Journal of Periodontology | 2014
Getulio Nogueira-Filho; Bruno Trevisan Rosa; Patricia Ferreira Santos; Urbino da Rocha Tunes; Songeli Menezes Freire; Roberto Meyer; Richard P. Darveau
BACKGROUND Porphyromonas gingivalis lipid A heterogeneity modulates cytokine expression in human cells. This study investigates the effects of two lipid A isoforms of P. gingivalis, lipopolysaccharide (LPS)1435/1449 and LPS1690, on the secretion of proinflammatory and regulatory cytokines in total blood cultures from patients with and without chronic periodontitis (CP). METHODS A cross-sectional study was conducted in 38 systemically healthy individuals divided in two groups: 1) the CP group (n = 19), in which patients were diagnosed with CP; and 2) the no periodontitis (NP) group (n = 19), which included control patients without CP. Blood samples were collected from all patients, and whole-blood cell cultures (WBCCs) were stimulated for 48 hours with P. gingivalis LPS1435/1449 and LPS1690 and Escherichia coli LPS. Unstimulated WBCCs served as negative controls.
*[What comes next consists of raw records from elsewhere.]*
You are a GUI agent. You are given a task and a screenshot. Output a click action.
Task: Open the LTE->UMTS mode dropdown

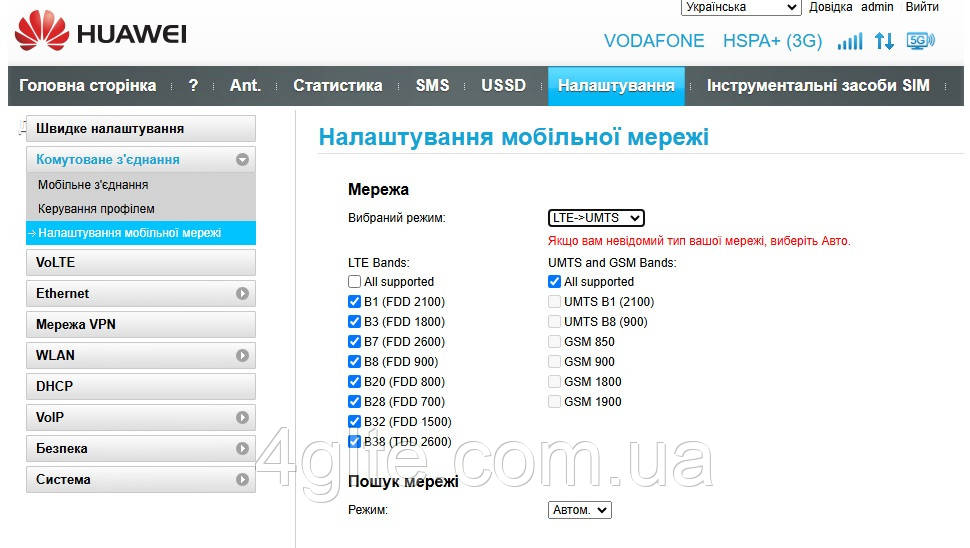[x=596, y=218]
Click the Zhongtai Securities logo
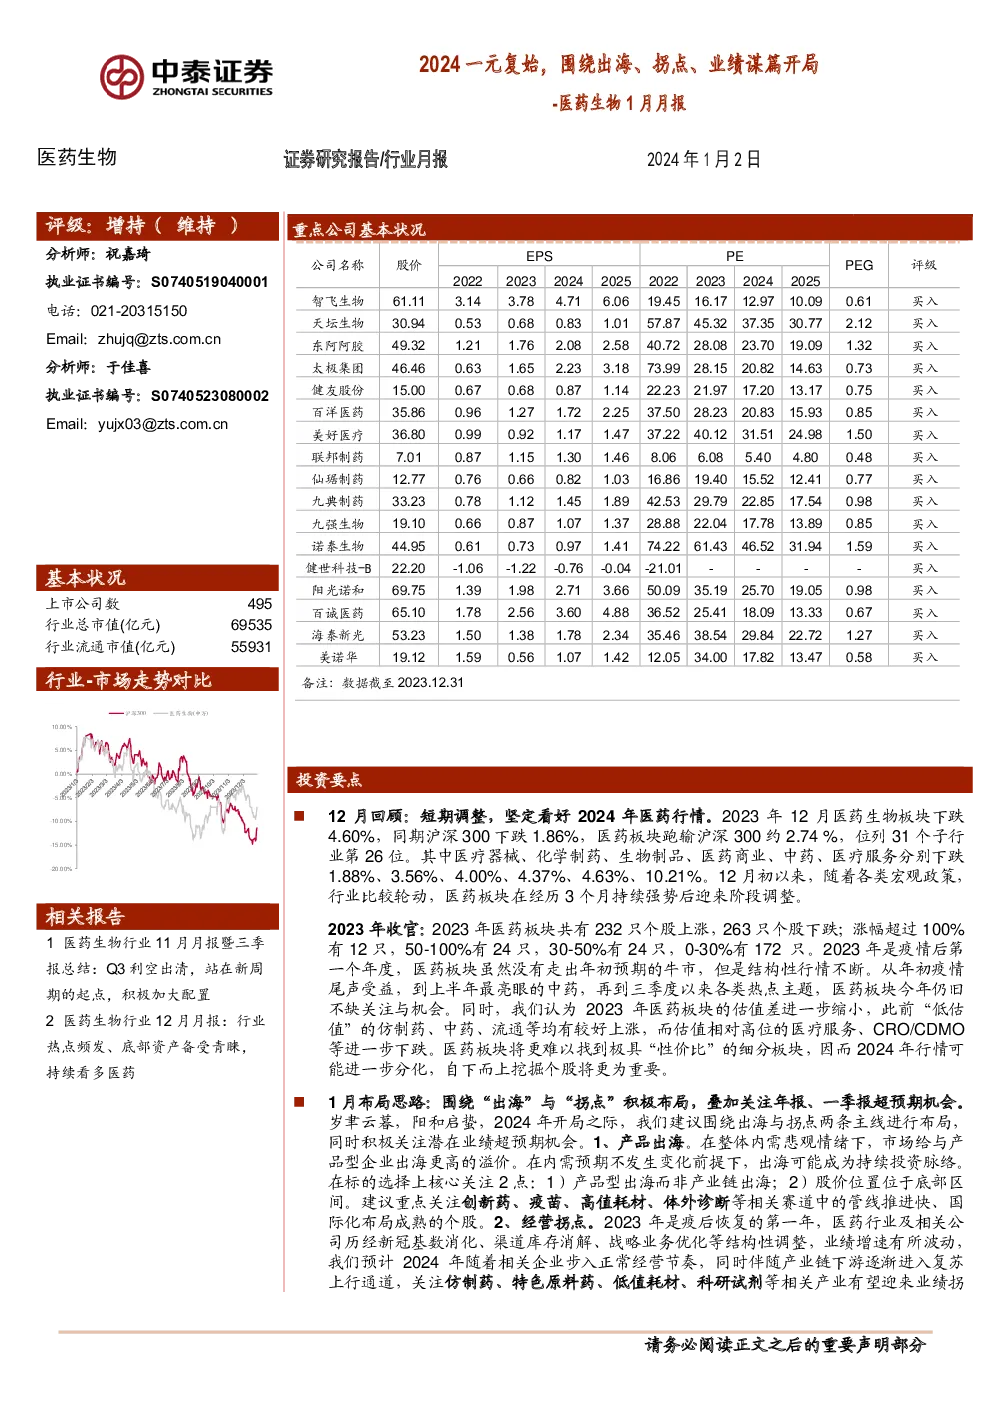 [186, 76]
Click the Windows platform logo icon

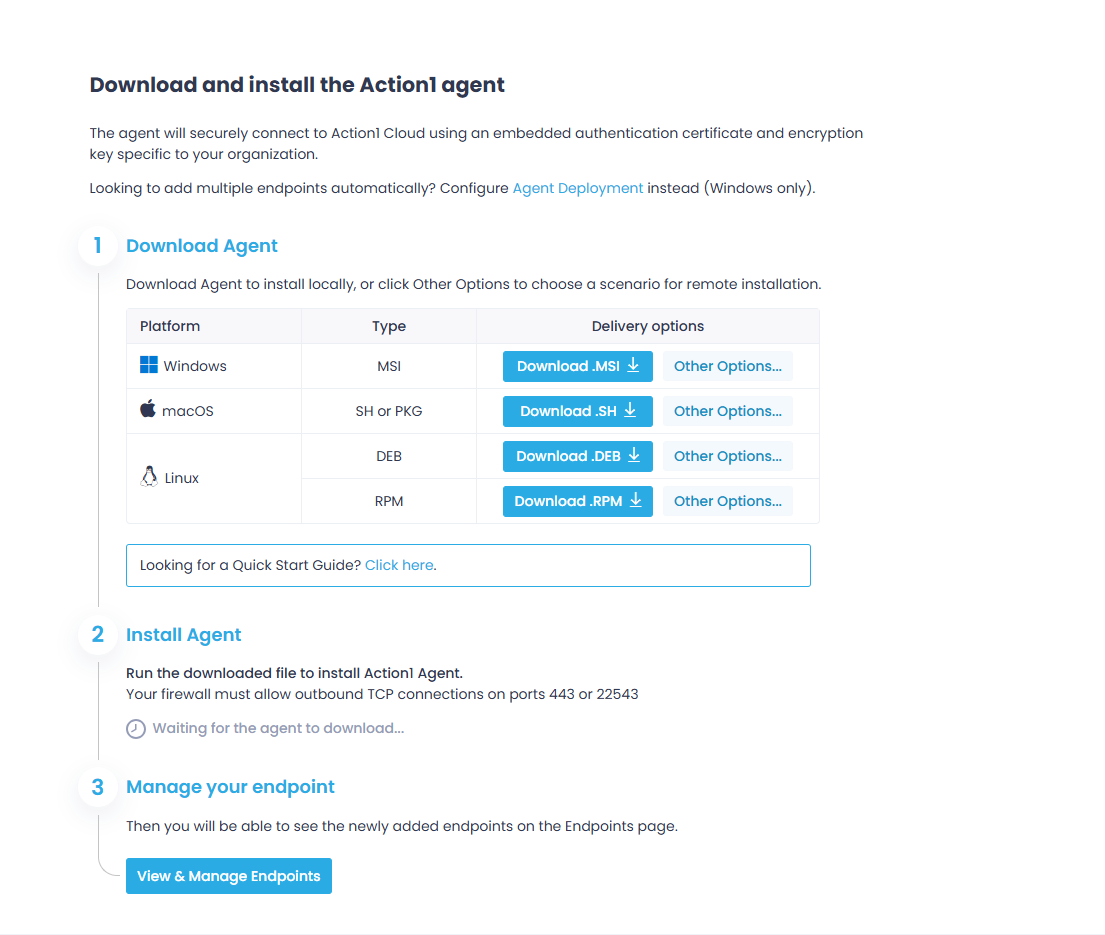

The secretion of interferon-γ (IFN-γ), interleukin-10 (IL-10), and transforming growth factor-β (TGF-β) was detected in WBCC supernatants by enzyme-linked immunosorbent assays. RESULTS E. coli LPS significantly increased the expression of all cytokines in WBCCs from both the NP and CP groups when compared to non-stimulated cells (control treatment). P. gingivalis LPS preparations increased IFN-γ levels in the CP group but not in the NP group when compared with controls (P <0.05). P. gingivalis LPS preparations also increased IL-10 and TGF-β levels in both CP and NP groups, but P. gingivalis LPS1690 showed a three-fold increase on IL-10 production in the NP group (P <0.05) when compared to P. gingivalis LPS1435/144. CONCLUSIONS These data demonstrate that WBCC cell populations obtained from healthy individuals and patients with CP may differ in the cytokine response to P. gingivalis but not E. coli LPS. This is consistent with the notion that CP alters the systemic WBCC response and that this can be detected by the different P. gingivalis LPS structures.